Description of the task — When you copy the entries, match them exactly and omit the pictures.

*** Opening of Data ***

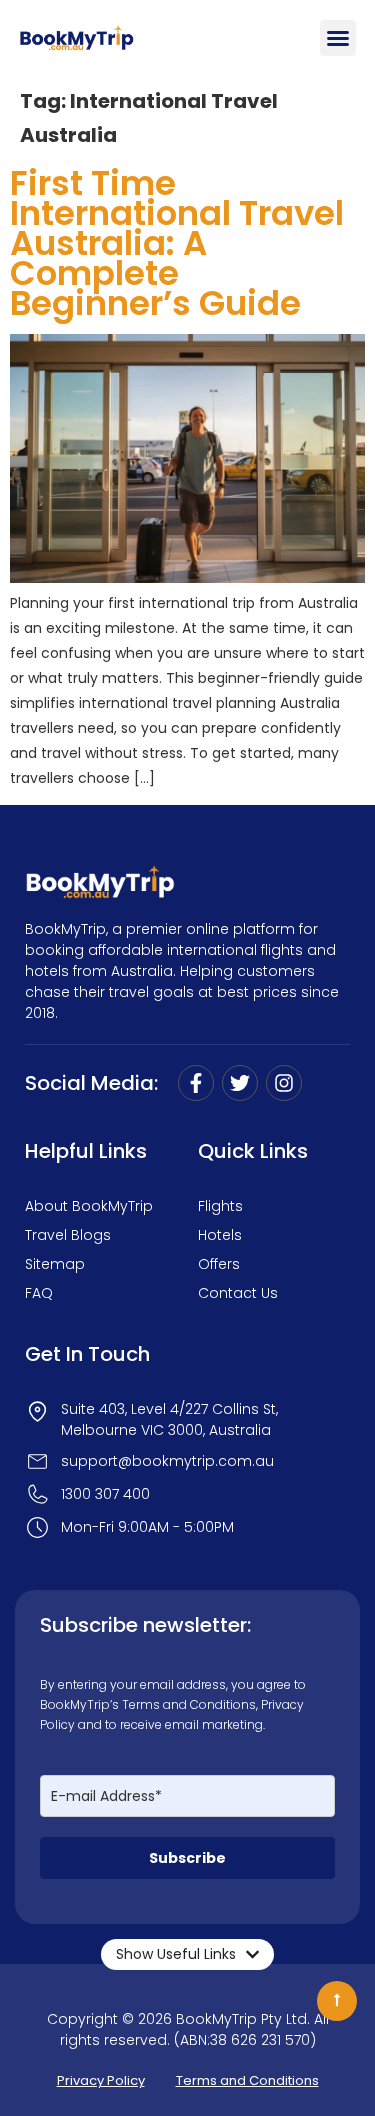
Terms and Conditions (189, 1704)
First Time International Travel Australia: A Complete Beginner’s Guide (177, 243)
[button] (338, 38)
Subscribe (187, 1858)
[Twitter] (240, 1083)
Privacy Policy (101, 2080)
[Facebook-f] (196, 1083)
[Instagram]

*** Close of Data ***

Result of the exercise —
Terms and Conditions (189, 1704)
First Time International Travel Australia: A Complete Beginner’s Guide (177, 243)
[button] (338, 38)
Subscribe (187, 1858)
[Twitter] (240, 1083)
Privacy Policy (101, 2080)
[Facebook-f] (196, 1083)
[Instagram]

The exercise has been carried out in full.